Summary. The paper proposes Agent Context Compilation (ACC), which converts multi-turn agent trajectories (from search, software engineering, and database agents) into long-context QA pairs by pairing the original question with scattered tool responses and environment observations. This creates explicit supervision for cross-turn reasoning without tool use. The authors fine-tune Qwen3-30B-A3B on ACC data and report large gains on MRCR (68.3, +18.1) and GraphWalks (77.5, +7.6), reaching performance comparable to Qwen3-235B-A22B, while maintaining scores on GPQA, MMLU-Pro, AIME, and IFEval. Mechanism analysis indicates task-adaptive attention restructuring and expert specialization.

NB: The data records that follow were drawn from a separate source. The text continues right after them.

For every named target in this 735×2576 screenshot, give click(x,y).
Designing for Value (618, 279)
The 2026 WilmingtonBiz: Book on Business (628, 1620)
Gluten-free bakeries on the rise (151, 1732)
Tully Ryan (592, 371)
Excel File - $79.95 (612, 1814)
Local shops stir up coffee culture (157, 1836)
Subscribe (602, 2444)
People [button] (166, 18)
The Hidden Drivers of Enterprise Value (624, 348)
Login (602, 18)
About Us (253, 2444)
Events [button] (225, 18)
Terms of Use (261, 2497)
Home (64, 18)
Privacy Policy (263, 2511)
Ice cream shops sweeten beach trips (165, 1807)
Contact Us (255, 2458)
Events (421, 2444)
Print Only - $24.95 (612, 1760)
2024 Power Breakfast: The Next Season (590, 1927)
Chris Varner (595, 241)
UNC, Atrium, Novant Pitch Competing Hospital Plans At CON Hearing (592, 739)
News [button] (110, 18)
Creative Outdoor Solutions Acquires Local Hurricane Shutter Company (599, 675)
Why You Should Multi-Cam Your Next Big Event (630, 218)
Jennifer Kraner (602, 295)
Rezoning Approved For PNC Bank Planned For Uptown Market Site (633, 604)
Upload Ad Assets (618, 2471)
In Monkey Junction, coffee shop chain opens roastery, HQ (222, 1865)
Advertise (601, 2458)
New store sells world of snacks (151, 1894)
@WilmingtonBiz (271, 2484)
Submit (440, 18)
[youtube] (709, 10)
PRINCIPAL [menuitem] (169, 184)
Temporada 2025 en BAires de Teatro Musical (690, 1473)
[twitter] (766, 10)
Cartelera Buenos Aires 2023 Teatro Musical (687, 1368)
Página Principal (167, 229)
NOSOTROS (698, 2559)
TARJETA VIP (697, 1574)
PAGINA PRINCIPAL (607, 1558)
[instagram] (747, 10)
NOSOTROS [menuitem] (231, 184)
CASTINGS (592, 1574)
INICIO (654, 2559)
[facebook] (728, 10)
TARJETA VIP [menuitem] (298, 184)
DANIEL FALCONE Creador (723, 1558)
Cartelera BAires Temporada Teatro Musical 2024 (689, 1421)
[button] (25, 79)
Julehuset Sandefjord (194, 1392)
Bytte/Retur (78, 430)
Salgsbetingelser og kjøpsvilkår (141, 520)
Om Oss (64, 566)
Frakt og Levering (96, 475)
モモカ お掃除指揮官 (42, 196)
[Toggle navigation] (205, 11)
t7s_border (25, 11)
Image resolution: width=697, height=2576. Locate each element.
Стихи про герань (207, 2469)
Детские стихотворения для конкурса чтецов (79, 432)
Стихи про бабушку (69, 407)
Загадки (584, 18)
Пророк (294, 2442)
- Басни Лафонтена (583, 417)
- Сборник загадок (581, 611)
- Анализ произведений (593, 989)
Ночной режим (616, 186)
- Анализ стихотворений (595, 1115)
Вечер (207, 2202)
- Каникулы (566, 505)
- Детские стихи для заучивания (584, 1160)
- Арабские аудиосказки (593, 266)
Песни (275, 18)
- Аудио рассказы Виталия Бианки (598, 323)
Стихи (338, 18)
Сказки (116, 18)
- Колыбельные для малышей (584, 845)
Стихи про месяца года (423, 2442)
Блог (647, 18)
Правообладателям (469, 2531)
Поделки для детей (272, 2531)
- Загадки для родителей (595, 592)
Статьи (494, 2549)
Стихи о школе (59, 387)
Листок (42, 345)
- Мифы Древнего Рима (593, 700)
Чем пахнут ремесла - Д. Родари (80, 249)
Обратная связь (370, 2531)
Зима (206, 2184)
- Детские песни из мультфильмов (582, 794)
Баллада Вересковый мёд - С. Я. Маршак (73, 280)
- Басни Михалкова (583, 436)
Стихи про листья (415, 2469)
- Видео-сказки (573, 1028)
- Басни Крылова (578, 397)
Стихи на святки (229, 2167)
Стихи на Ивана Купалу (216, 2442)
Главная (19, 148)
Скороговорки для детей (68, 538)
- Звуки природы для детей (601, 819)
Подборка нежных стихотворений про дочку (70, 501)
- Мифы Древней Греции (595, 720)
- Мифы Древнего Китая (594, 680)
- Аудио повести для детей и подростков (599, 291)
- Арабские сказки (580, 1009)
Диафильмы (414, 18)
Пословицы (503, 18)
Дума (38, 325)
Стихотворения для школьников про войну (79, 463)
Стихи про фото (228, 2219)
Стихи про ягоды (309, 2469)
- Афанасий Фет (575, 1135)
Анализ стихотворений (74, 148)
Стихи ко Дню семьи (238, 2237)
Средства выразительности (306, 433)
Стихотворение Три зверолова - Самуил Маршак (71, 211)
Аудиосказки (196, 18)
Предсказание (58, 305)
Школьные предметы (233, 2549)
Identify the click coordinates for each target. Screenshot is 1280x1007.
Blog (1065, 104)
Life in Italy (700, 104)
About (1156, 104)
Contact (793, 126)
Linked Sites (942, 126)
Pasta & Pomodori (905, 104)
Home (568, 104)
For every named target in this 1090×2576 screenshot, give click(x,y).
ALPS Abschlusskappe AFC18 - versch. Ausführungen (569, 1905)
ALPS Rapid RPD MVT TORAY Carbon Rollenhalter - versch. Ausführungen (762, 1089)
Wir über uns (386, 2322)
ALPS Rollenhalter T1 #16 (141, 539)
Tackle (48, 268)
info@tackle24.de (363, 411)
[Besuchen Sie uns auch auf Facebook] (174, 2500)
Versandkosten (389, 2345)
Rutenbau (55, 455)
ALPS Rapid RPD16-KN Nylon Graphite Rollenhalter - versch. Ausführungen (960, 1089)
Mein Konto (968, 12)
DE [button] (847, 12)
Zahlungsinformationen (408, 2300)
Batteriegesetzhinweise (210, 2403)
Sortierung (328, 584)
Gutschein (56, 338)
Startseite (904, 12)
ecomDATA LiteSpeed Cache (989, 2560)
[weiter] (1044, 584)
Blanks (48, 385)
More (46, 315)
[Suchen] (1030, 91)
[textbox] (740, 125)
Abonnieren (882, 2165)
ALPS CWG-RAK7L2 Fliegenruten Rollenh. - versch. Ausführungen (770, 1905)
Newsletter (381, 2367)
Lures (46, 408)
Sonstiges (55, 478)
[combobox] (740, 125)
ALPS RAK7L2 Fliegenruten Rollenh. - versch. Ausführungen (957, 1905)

Significance. If the causal link between ACC data and the reported gains holds after proper controls, the method supplies a scalable, annotation-free source of long-context supervision that leverages existing agent interactions. This could meaningfully advance training for long-range dependency tasks and narrow the gap between smaller and larger models on benchmarks requiring integration of distant context segments.

major comments (3)
  1. [§4] §4 (Experiments and Results): The headline improvements on MRCR and GraphWalks are presented without reporting the total number of ACC training tokens, the exact baseline training regime (e.g., standard long-context SFT with matched token count), or statistical significance across multiple runs. These omissions make it difficult to isolate the contribution of the compilation procedure from simple increases in training data volume or prompt formatting differences.
  2. [§3.1–3.2] §3.1–3.2 (ACC Compilation Procedure): The central claim that compiled trajectories supply complete, artifact-free evidence for distant-context integration rests on the untested assumption that every necessary fact appears in the collected tool responses and that the QA-pair conversion introduces no spurious local cues or agent-specific regularities. No ablation or control experiment (e.g., masking subsets of observations or comparing against shuffled evidence) is reported to verify this assumption, which is load-bearing for attributing benchmark gains to genuine long-range reasoning.
  3. [Mechanism Analysis] Mechanism Analysis section: The reported task-adaptive attention restructuring and expert specialization are described qualitatively but lack quantitative comparisons (e.g., attention entropy or expert activation statistics) against a non-ACC baseline trained on the same total tokens. Without such controls, it remains unclear whether these patterns are caused by ACC or are generic consequences of additional long-context fine-tuning.
minor comments (2)
  1. [Abstract] Abstract and §1: Brief one-sentence definitions or citations for the MRCR and GraphWalks benchmarks would help readers unfamiliar with these new long-context tasks.
  2. [Figures] Figure captions (e.g., attention visualizations): Adding explicit call-outs or arrows to highlight the claimed restructuring patterns would improve clarity.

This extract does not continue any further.